# Our Guinea pigs.



## Jazzy (Apr 15, 2009)

Here are pictures of our eight guinea pigs.

Two are indoor piggies, Nemo and Iggy. Nemo is 5 1/2 years old and my oldest piggy. I have had him since he was born because his mum was pregnant when I bought her and I didn't find out until the night before she had him. she only had the one baby though and he was massive.

Nemo

















Iggy

















This is Ginger who I adopted from pets at home - he's about 2 1/2 now.


















Snowdrop (white) Bubble (white face) and Squeak (black face)

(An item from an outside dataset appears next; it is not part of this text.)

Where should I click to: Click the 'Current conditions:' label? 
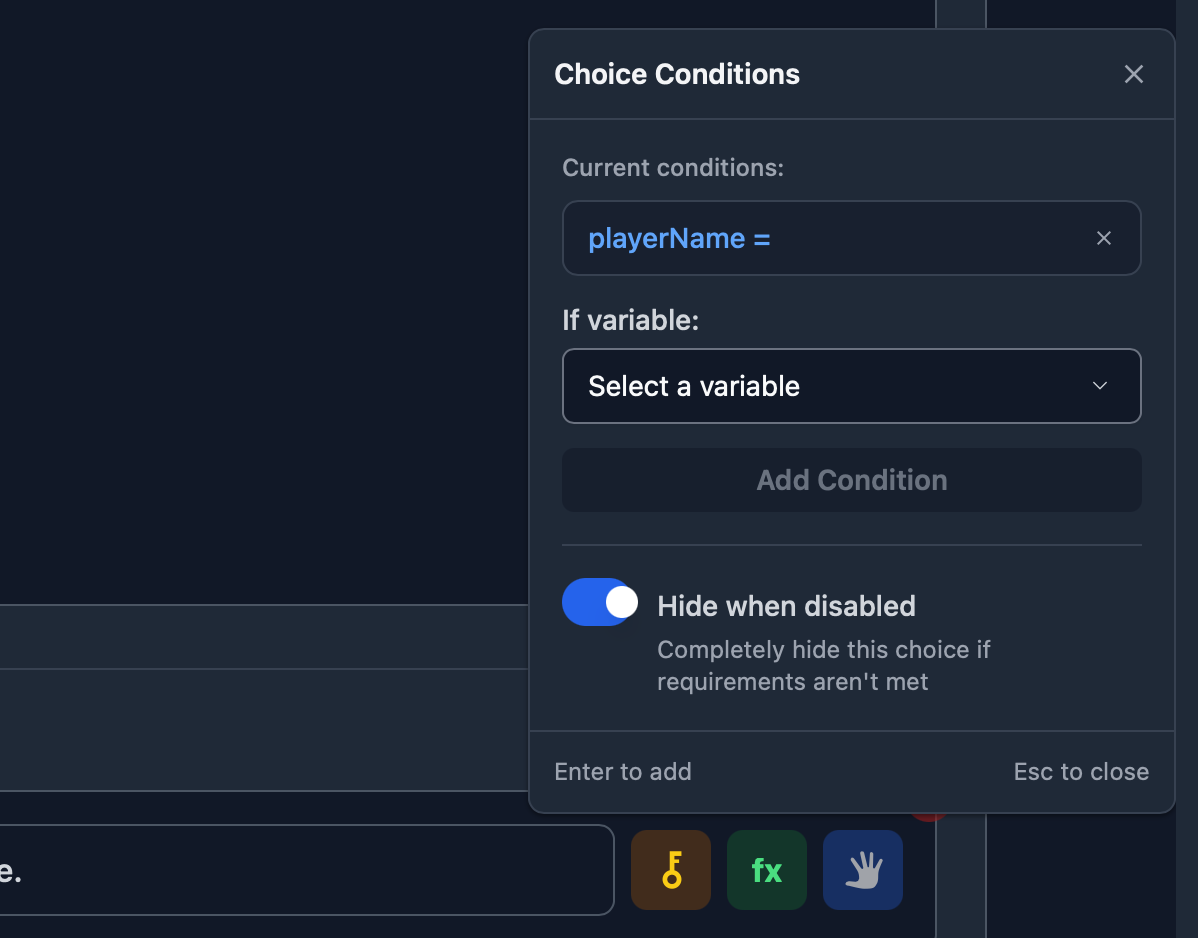(673, 167)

Maisie and Meg (Maisie is the spiky haired one)


----------



## scosha37 (Feb 24, 2008)

OMG! there so cute ... i love them.....:thumbup:
green blob for your piccys xx


----------



## Jazzy (Apr 15, 2009)

Aww thank you soo much Scosha, it's my very first green blob I've ever got on here, I thought nobody liked me.

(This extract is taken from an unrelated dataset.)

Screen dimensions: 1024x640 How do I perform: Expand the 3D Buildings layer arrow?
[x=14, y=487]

Glad you liked the pictures.


----------



## Animals548 (Feb 22, 2009)

They are like soo adorable I just want to hold them so badly!!!!


----------



## Jazzy (Apr 15, 2009)

Aww thanks.  You could if you lived near me.


----------



## happysaz133 (Jun 5, 2008)

Oh they are all beautiful! I especially love Ginger


----------



## Guest (May 14, 2009)

Aww they are sooo cute! I want more Guineas now... lol


----------



## Maiisiku (Feb 20, 2009)

awww they are lovely and so adorable! I want a giniapig now but my husband won't let me have anymore pets!


----------



## bexy1989 (May 10, 2009)

awww! they are sooooo cute! i want a pigggiee but my mum won't let me have anymore pets =( 

xxx


----------



## hazyreality (Jan 11, 2009)

They are sooo cute! (green blob from me) I can't even say who I like most because they are all so cute! 5 1/2 for Nemo is pretty good isn't it, I have a girl of the same age and I had one who was 6 1/2 when he died.

Snowdrop, Bubble and Squeak are they boys or girls, wondering because I am having trouble with 3 boys together, although I have always had 2 together without a problem!

*Heidi*


----------



## Fleur (Jul 19, 2008)

They are lovely -makes me want more:biggrin:
Bubble and Squeak have lovely markings.


----------